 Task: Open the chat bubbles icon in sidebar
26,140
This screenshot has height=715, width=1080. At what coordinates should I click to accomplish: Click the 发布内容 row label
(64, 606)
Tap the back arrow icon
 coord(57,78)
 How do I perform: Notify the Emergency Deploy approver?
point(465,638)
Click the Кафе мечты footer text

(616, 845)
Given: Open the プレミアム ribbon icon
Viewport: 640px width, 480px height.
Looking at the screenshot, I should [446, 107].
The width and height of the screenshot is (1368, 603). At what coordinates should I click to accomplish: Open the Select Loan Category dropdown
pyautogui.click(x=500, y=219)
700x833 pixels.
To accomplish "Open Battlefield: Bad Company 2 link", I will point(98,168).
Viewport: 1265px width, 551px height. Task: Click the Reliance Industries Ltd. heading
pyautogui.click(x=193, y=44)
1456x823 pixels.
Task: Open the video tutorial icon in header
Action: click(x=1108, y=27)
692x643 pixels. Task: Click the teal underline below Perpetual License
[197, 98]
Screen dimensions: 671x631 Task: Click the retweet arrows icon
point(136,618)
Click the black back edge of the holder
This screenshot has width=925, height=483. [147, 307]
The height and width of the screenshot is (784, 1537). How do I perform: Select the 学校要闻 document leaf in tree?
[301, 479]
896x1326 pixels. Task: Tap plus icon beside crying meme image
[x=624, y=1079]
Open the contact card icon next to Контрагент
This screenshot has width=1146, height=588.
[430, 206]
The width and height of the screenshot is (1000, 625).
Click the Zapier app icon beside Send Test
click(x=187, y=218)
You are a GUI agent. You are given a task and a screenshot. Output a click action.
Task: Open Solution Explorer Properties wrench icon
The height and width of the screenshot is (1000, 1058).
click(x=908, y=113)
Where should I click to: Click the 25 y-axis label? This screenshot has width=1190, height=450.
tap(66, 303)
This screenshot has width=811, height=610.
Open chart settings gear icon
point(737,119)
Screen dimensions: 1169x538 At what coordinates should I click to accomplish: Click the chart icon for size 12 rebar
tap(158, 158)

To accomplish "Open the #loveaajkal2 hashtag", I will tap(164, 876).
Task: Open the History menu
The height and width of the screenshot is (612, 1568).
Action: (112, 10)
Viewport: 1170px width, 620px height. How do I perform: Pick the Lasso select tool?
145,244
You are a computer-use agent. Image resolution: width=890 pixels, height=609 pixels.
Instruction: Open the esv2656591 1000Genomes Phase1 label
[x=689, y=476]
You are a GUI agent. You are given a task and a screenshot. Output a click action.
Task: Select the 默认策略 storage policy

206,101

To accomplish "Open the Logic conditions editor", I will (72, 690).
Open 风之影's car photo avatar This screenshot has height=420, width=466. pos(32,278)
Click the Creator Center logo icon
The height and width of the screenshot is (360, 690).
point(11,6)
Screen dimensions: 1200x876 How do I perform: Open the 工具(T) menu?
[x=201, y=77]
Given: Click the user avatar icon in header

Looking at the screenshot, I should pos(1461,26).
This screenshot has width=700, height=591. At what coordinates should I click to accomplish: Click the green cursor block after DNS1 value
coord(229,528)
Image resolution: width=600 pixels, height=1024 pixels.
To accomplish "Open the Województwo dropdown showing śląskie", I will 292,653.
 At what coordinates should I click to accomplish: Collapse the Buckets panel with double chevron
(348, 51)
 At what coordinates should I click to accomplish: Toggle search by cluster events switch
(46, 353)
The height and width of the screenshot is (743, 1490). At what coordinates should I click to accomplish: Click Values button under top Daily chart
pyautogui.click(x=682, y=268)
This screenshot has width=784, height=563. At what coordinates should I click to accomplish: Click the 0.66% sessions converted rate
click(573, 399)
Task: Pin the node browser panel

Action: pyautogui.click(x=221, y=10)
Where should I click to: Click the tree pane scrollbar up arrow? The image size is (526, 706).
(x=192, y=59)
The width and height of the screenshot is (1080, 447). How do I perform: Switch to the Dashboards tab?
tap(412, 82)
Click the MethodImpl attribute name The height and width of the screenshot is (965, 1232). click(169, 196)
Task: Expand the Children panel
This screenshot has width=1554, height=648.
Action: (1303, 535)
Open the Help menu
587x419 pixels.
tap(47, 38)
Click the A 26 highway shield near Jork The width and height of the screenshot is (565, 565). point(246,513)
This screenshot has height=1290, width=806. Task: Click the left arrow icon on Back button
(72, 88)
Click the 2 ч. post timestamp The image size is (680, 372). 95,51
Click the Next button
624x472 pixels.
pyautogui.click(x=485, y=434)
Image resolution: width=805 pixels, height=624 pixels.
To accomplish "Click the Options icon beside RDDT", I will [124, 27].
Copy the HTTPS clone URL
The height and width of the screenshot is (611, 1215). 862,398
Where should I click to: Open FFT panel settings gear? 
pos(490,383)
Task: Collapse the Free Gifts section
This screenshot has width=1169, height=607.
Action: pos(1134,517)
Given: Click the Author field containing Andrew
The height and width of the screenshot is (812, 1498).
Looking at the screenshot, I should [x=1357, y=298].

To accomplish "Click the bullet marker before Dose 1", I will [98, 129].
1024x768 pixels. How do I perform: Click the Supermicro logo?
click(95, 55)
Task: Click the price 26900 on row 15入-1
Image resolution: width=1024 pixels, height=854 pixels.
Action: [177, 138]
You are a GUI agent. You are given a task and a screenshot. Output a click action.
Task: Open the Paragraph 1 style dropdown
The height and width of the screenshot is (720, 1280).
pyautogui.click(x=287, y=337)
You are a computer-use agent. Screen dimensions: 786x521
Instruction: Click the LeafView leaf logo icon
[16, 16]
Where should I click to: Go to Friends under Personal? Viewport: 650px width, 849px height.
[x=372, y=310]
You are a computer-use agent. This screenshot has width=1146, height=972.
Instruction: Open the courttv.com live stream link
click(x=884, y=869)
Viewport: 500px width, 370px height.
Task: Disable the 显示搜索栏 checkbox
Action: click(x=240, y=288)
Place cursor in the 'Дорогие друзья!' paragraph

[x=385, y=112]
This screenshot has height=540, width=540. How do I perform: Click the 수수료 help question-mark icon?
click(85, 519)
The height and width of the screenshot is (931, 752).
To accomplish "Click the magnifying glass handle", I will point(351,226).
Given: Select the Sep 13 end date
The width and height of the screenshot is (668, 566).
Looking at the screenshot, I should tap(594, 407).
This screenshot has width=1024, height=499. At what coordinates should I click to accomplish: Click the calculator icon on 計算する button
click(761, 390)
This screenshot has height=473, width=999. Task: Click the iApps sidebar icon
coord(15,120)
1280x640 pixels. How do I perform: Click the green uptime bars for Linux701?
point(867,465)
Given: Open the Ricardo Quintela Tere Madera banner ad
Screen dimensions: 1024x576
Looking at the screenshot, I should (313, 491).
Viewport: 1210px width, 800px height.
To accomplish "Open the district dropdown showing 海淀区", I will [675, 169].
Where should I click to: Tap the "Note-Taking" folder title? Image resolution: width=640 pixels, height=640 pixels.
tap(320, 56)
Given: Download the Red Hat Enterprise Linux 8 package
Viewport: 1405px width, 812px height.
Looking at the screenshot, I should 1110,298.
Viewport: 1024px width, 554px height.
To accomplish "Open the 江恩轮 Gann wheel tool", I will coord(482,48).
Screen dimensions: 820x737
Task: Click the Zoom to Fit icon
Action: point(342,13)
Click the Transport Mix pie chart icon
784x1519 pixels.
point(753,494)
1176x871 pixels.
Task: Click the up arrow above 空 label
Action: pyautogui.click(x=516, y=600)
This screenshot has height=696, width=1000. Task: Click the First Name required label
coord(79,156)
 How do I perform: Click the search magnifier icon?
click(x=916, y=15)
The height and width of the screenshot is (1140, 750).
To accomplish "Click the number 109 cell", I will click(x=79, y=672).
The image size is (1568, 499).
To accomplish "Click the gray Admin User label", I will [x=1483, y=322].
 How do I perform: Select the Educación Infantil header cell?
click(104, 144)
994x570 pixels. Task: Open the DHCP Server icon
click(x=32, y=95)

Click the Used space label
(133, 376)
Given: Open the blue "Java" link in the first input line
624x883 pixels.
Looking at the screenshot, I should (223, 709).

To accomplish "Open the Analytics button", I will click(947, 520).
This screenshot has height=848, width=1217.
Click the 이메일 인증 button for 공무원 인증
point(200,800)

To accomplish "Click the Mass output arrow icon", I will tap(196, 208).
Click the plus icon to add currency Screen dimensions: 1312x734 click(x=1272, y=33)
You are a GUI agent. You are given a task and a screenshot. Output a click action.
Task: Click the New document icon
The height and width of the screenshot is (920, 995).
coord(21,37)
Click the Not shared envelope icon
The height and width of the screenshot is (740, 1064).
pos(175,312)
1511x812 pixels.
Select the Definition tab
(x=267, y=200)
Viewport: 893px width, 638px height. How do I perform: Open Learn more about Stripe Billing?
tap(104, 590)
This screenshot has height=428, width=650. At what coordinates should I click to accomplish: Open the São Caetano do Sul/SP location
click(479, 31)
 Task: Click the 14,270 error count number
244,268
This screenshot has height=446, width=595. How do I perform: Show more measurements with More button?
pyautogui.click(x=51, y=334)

----------

Give the number of lines in the listing above where the word "computer" appears, and nothing else.

▸ **Response area**: 3